Дед острогу поперёк лодки положил, сел и уставился в огонь на носу лодки.

— И что, нет там Гоя? — через несколько минут спросил он.

— Не нашёл.

— Ну и ладно, давай рыбачить!

Спустя несколько лет, когда отец меня натаскивал ходить по тайге и учил промыслу, дед частенько посмеивался, мол, ну-ка, расскажи, как ты в трёх соснах на Божьем заблудился? И если я опять начинал доказывать, что в лесу не плутал, не ночевал, то он сердился, называл меня вруном и упёртым.

С той поры минуло лет тридцать, и вот однажды приехав к отцу, я застал его выпившим, но не с гармошкой в руках, а растерянным и задумчивым, чего раньше не бывало. Он только что вернулся с рыбалки (жил он тогда в райцентре), наварил ухи из щучьих голов и сидел за столом в гордом одиночестве. Сразу ничего не сказал, но за полночь, когда наконец взял в руки гармошку, его прорвало.

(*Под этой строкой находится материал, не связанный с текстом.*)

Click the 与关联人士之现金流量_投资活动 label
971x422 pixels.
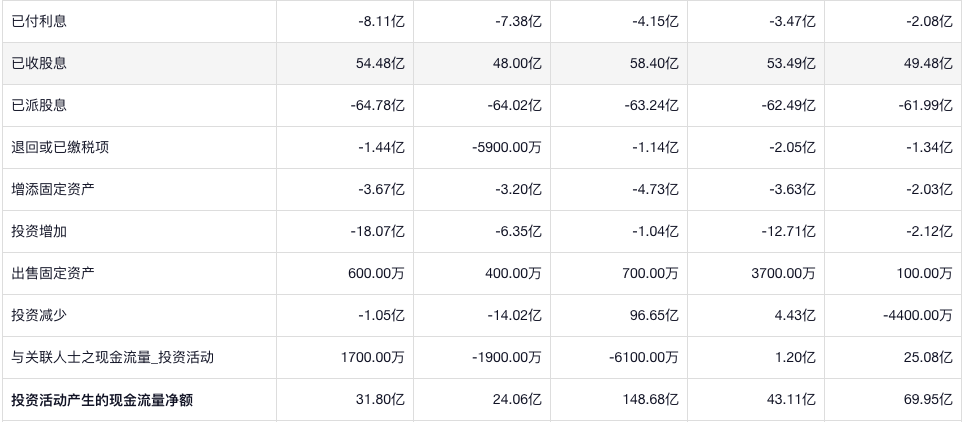(112, 357)
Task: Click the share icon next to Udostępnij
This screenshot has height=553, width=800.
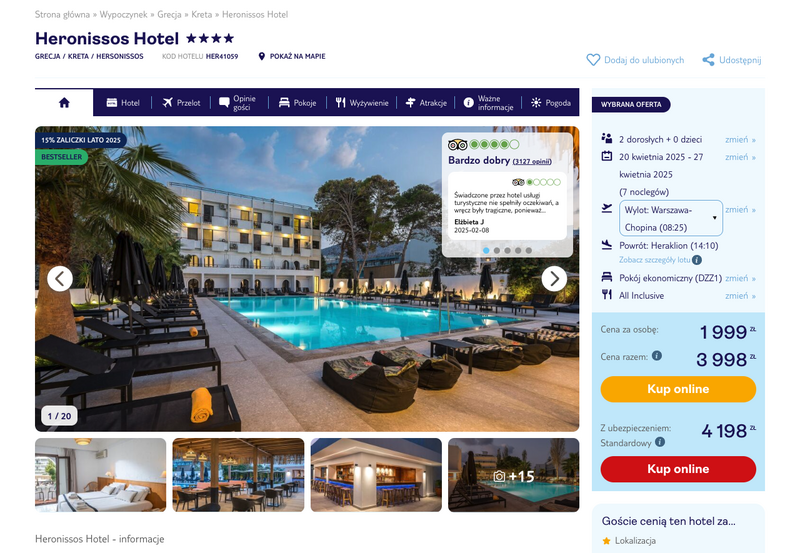Action: [x=708, y=60]
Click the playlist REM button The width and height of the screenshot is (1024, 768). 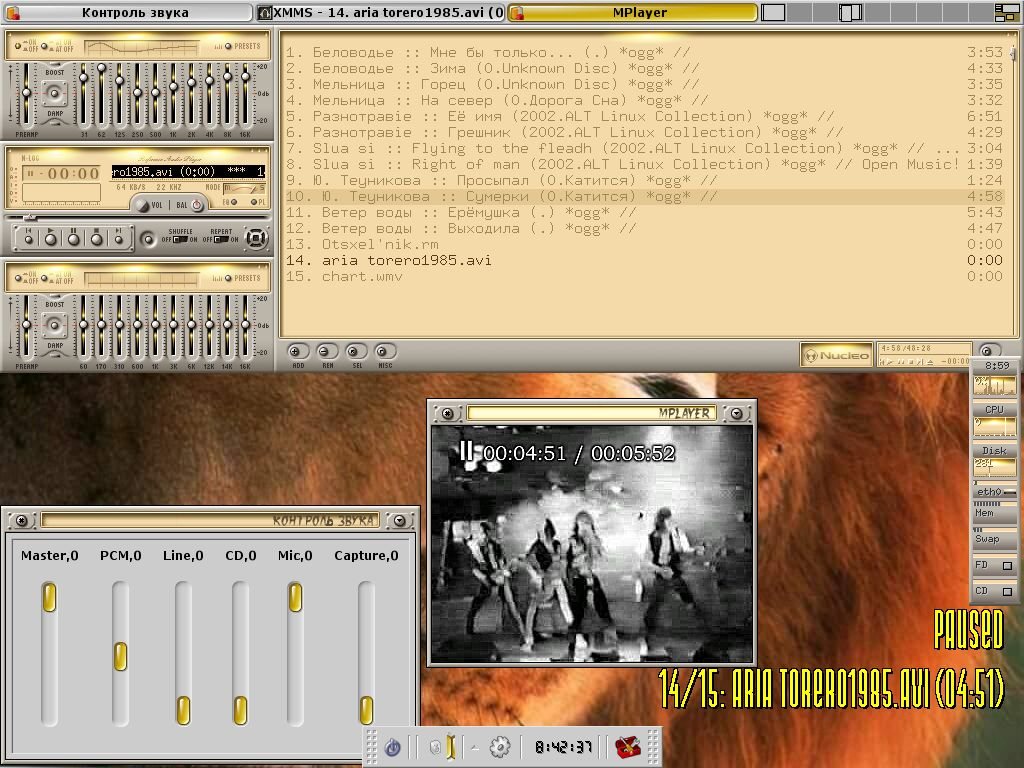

Отставил инструмент, побегал, стуча босыми пятками по полу, и снова завернул самокрутку.

— Слушай, Серёга, не знаю, что творится! — заговорил полушёпотом. — Вчера приехал на Алейку, пошёл на Божье, думаю, сети поставлю, щучья наловлю на приваду. Ну, воткнул шесть штук, вылез на берег, посидел, покурил. Гляжу, поплавки заходили, рыба пошла, и знаешь, к вечеру полтора десятка вот таких!.. А уж темнеет, я — назад. Прихожу в избушку, а печь холодная. Я ведь протопил её и пошёл, чтоб ночевать в тепле. Тут как лёд. Да и молоко в банке прокисло… Жутко стало, сети в озере так и оставил, схватился и домой. Приезжаю — семнадцатое число. Уезжал-то я четырнадцатого, на одну ночь! Не знаю, что и думать. Где был три дня? С женой поругался. Пьянствовал, говорит, вот и не помнишь, где. Я ей рыбу показываю: ну ладно, щуки быстро дохнут, а караси-то свежие, ещё хвостами бьют!.. Если б напился да память потерял, пролежал где-то, они б точно сдохли. Нет, опять к матери убежала…

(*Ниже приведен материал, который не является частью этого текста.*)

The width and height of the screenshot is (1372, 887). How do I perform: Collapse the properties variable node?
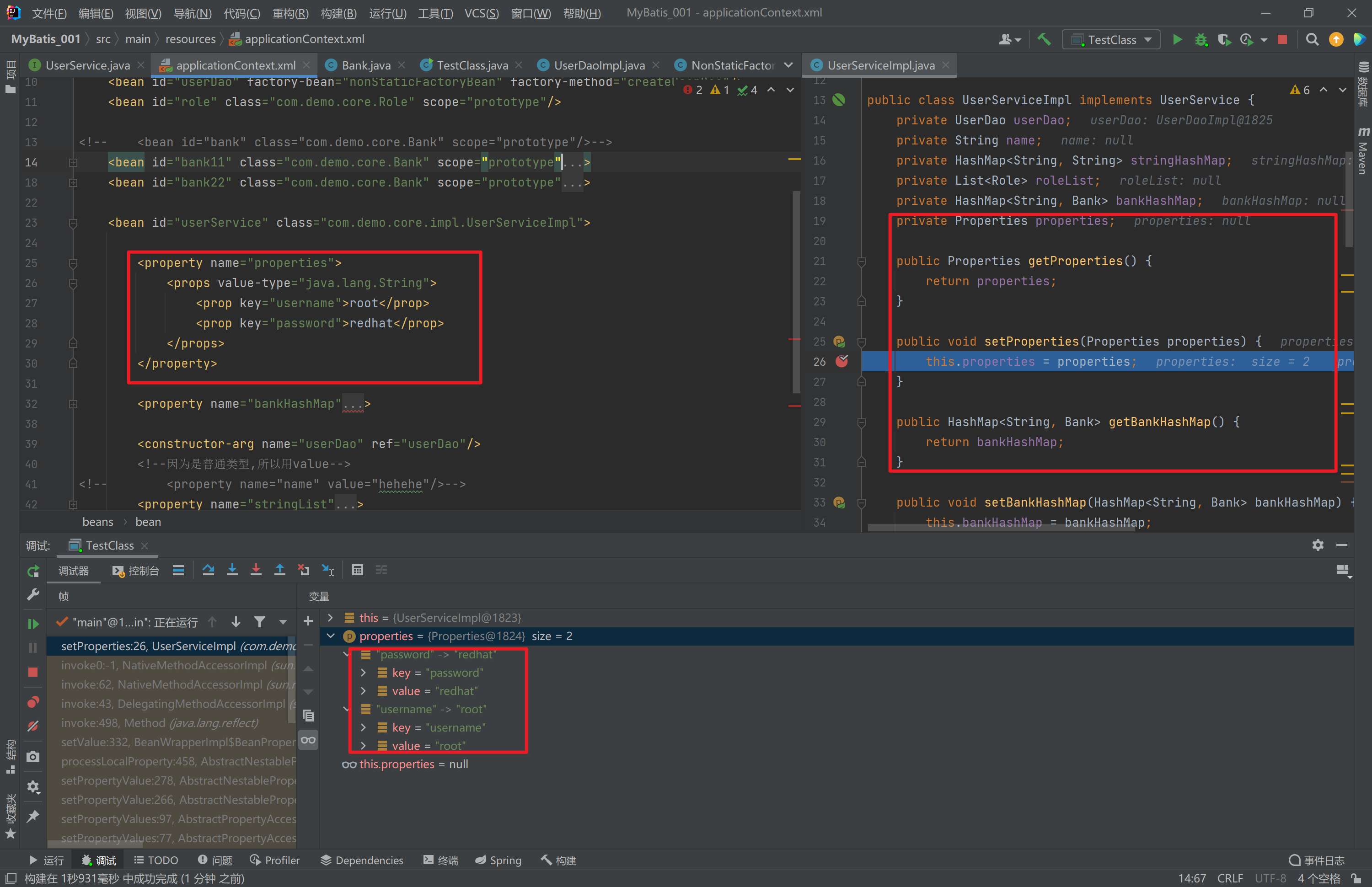point(331,636)
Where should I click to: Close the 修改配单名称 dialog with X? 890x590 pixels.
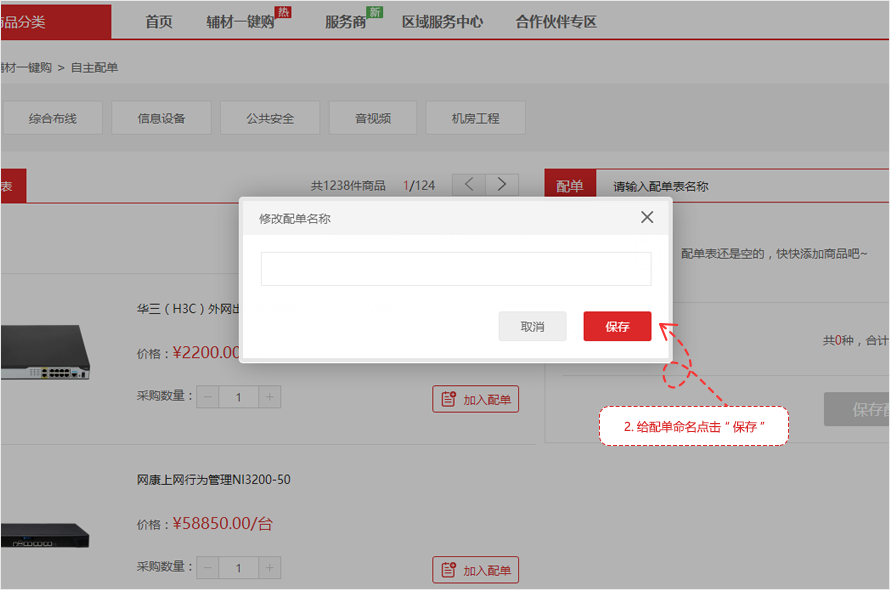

После смерти моей матушки он женился трижды, но никто на свете уже не мог заменить её, любимую и единственную. Все жёны ревновали отца к ней, потому что во сне он звал её по имени…

— Ты-то хоть мне веришь?

— Верю! — сдерживая внутренний трепет, сказал я. — Мне дед говорил, там Гой ночует.

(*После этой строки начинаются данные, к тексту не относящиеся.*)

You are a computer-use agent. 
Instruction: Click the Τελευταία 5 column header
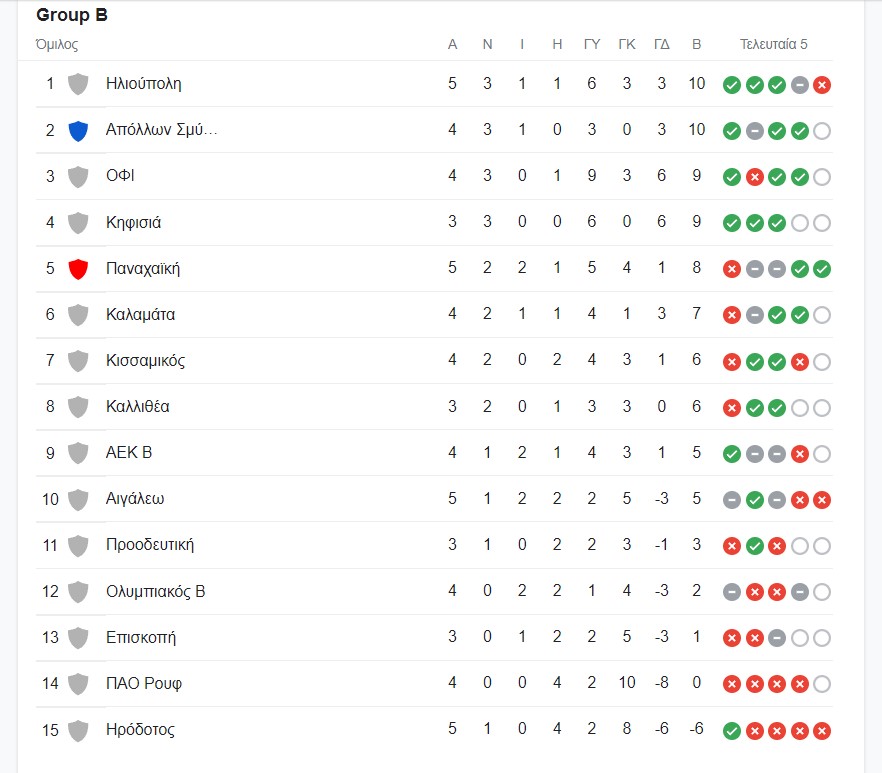(x=773, y=44)
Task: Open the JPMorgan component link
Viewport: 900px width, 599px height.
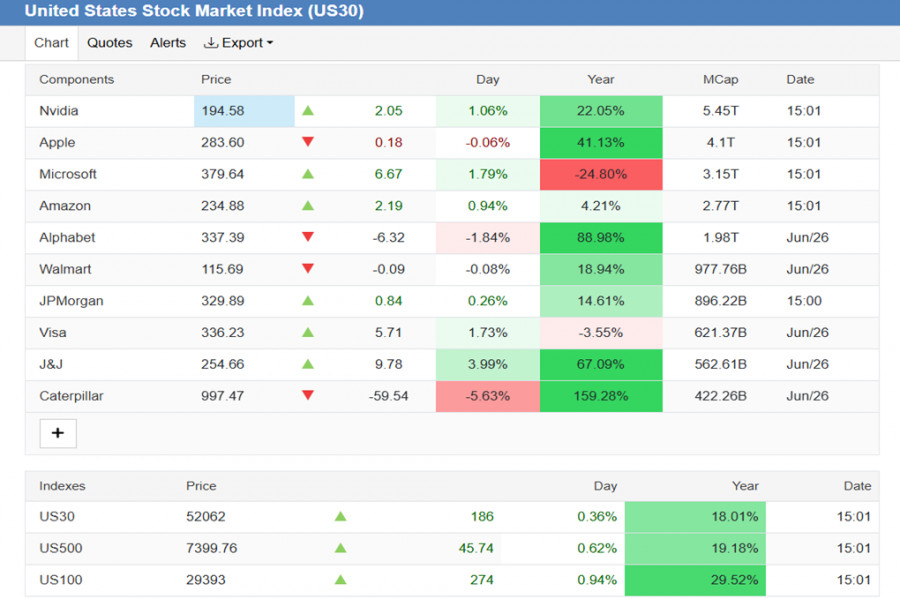Action: 71,301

Про Гоя отец пропустил мимо ушей.

— Тогда сходи к ней, скажи, что так бывает.

Я сходил, объяснил, как мог и привёл отцову жену домой. Отношения вроде бы наладились, однако на утро батя невесело толкался по углам или задумчиво курил на крылечке.

— Надо ведь ехать да сети снимать, — признался он. — Сгниют — и рыба пропадёт… А боюсь!